We've seen a few cases where customers bring up a sharded cluster running with authentication and the shard primaries get errors querying the config servers saying that they are unauthenticated. This causes the system to be unusable. It appears as though the mongods aren't even trying to authenticate to the config servers, even though they successfully authenticate to the other nodes in their replica set. The problem seems to be that the ShardingConnectionHook, which also handes authenticating all connections used by sharding, isn't being set on the pool. Restarting the mongods seems to resolve the issues, which further supports my theory that this is a race condition.
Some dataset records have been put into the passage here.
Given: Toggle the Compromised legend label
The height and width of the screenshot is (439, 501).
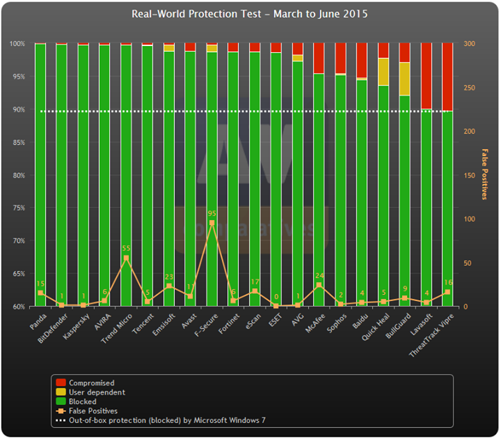Looking at the screenshot, I should [x=91, y=383].

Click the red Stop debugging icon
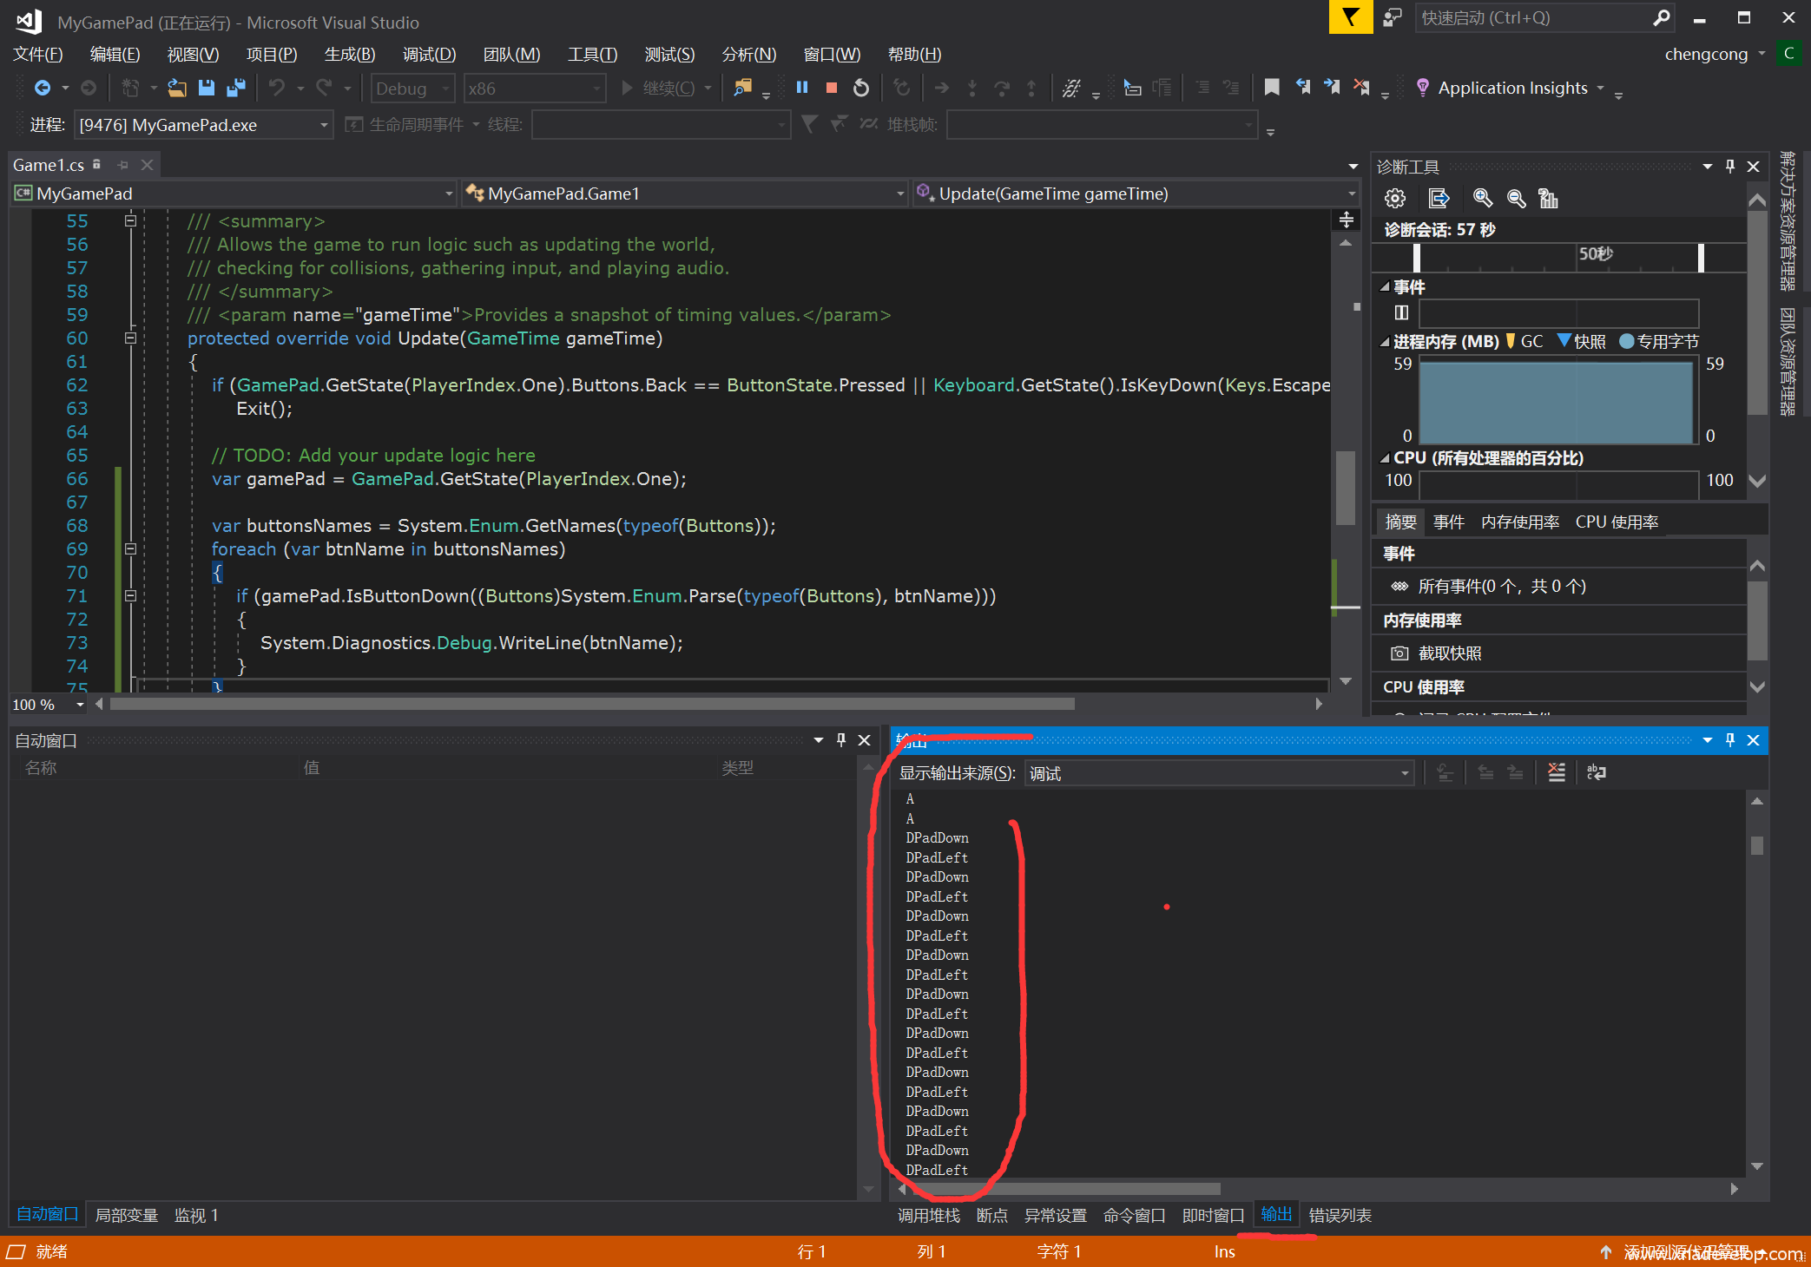831,88
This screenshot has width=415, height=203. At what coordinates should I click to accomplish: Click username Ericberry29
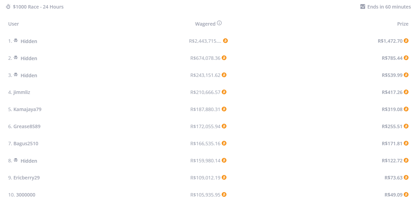[x=27, y=178]
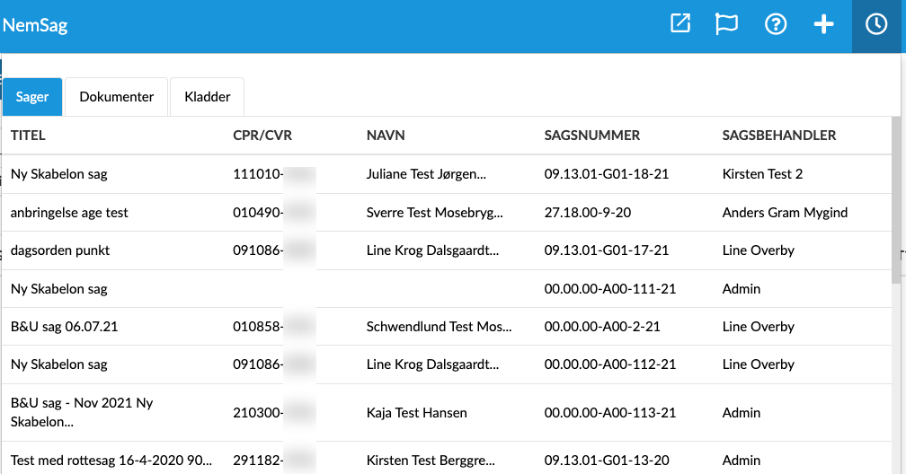Click the SAGSBEHANDLER column header
This screenshot has width=906, height=474.
point(778,136)
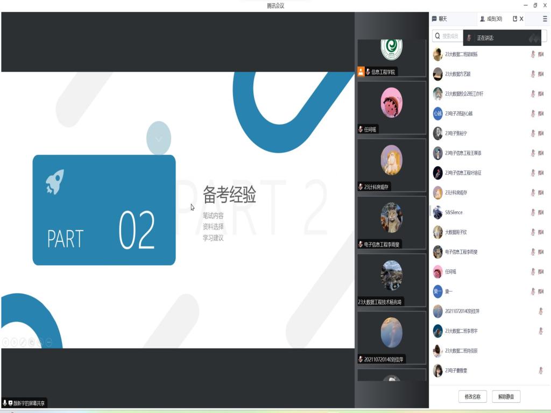Viewport: 551px width, 413px height.
Task: Open the side panel hamburger menu
Action: pyautogui.click(x=545, y=19)
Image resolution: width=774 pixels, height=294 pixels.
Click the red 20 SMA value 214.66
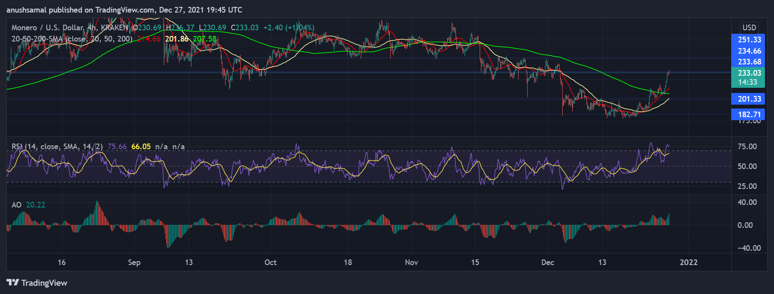click(149, 39)
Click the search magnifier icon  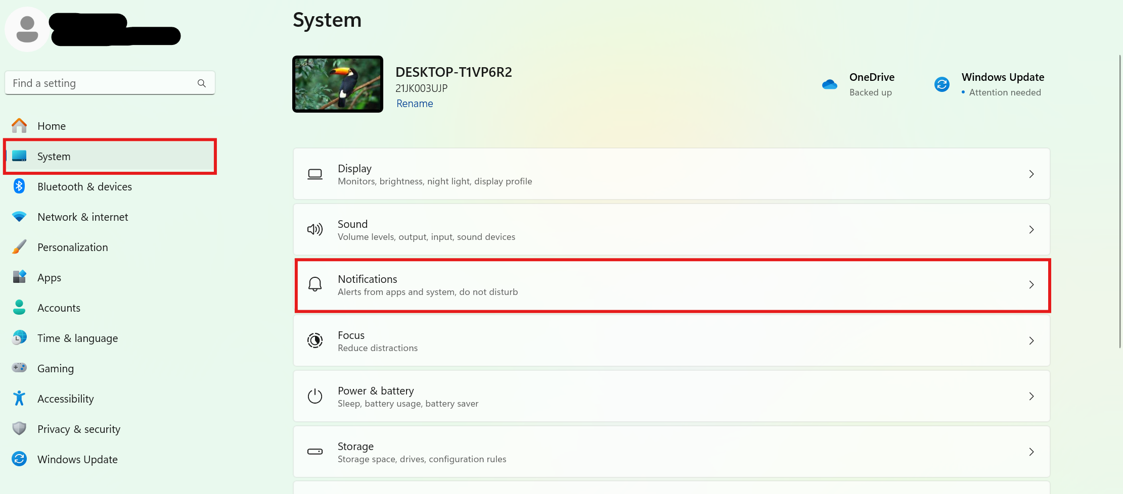(x=202, y=83)
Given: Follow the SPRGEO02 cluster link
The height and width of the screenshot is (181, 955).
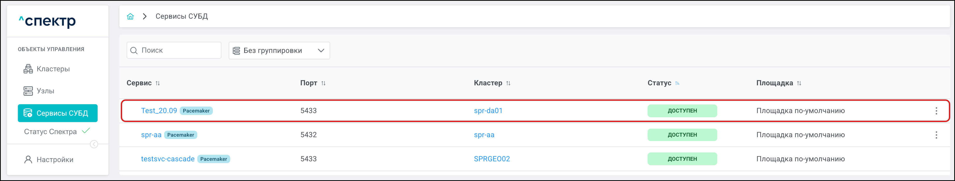Looking at the screenshot, I should point(492,159).
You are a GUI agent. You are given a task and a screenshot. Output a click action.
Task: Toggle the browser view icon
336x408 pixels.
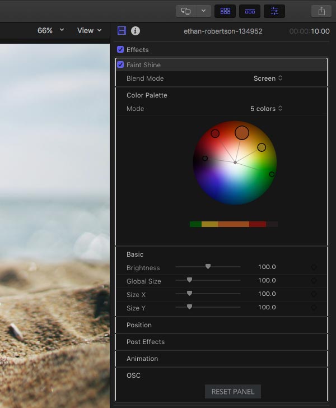pyautogui.click(x=225, y=11)
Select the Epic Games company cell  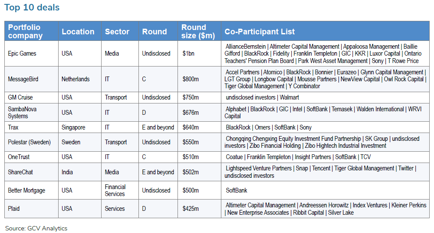[22, 53]
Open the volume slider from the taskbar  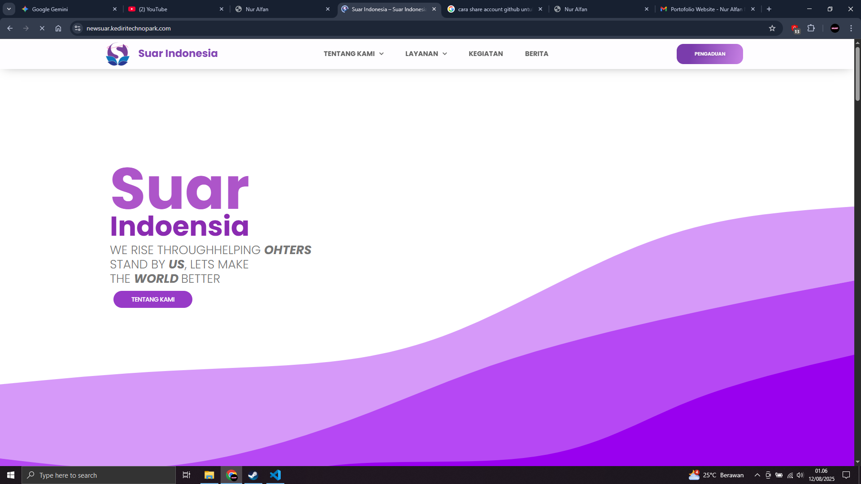(x=801, y=475)
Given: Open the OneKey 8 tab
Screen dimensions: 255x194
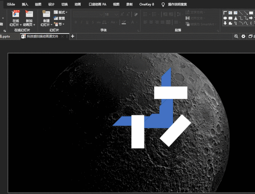Looking at the screenshot, I should 147,4.
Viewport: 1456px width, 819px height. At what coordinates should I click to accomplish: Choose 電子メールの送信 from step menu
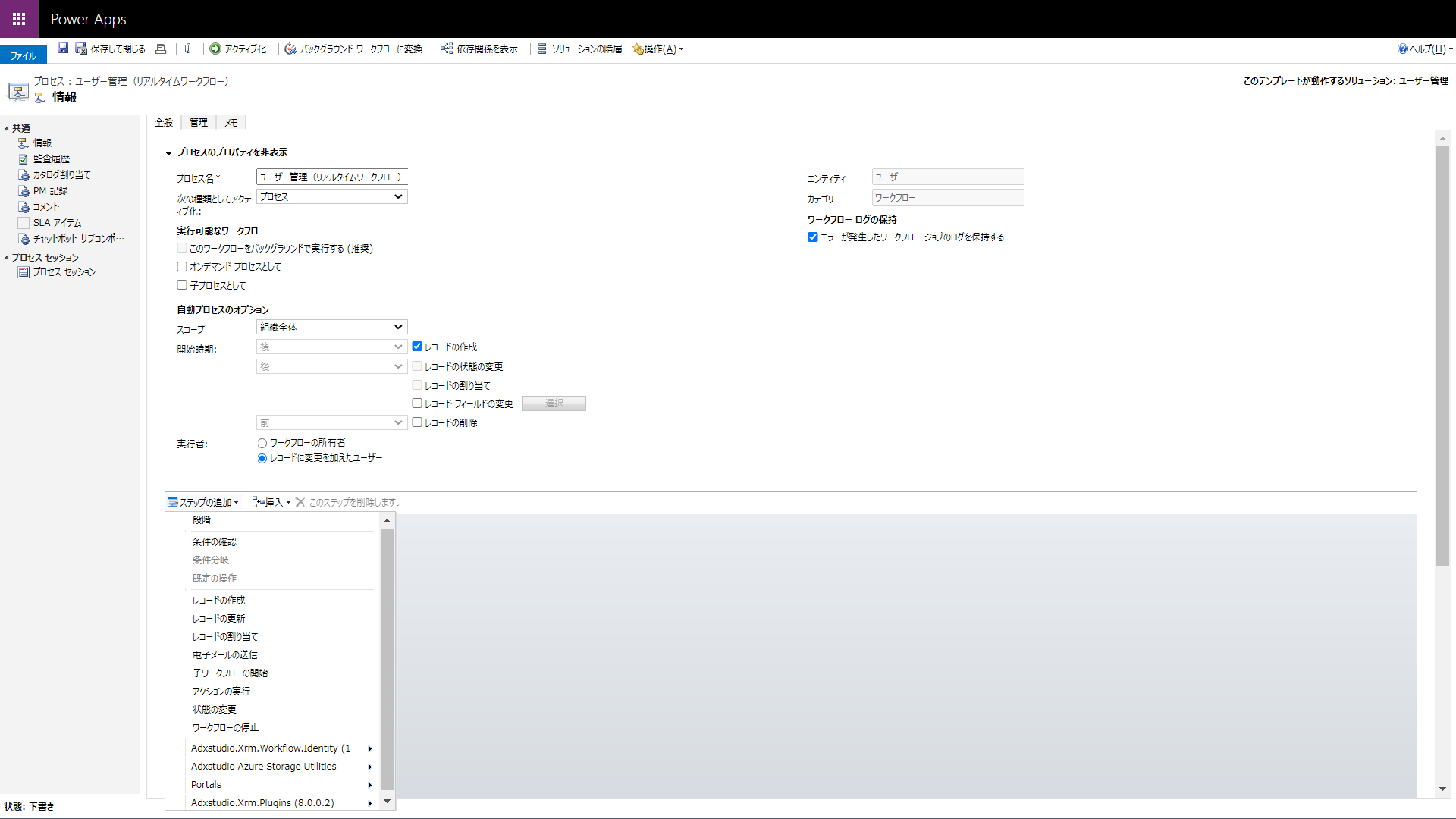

Investigation into the code brings us to the following function in d_state.cpp:
void ShardedConnectionInfo::addHook() { static bool done = false; if (!done) { LOG(1) << "adding sharding hook" << endl; pool.addHook(new ShardingConnectionHook(false)); shardConnectionPool.addHook(new ShardingConnectionHook(true)); done = true; } }
This is the code that is used to set the connection hook on the pools. This code is not thread-safe and there's a potential race condition that could lead to 2 connections calling addHook at the same time. Since addHook is basically just an add to an stl::list, and stl isn't thread safe, this could potentially corrupt the connection hooks linked list structure. This is my current theory as to how the ShardingConnectionHook can fail to be set.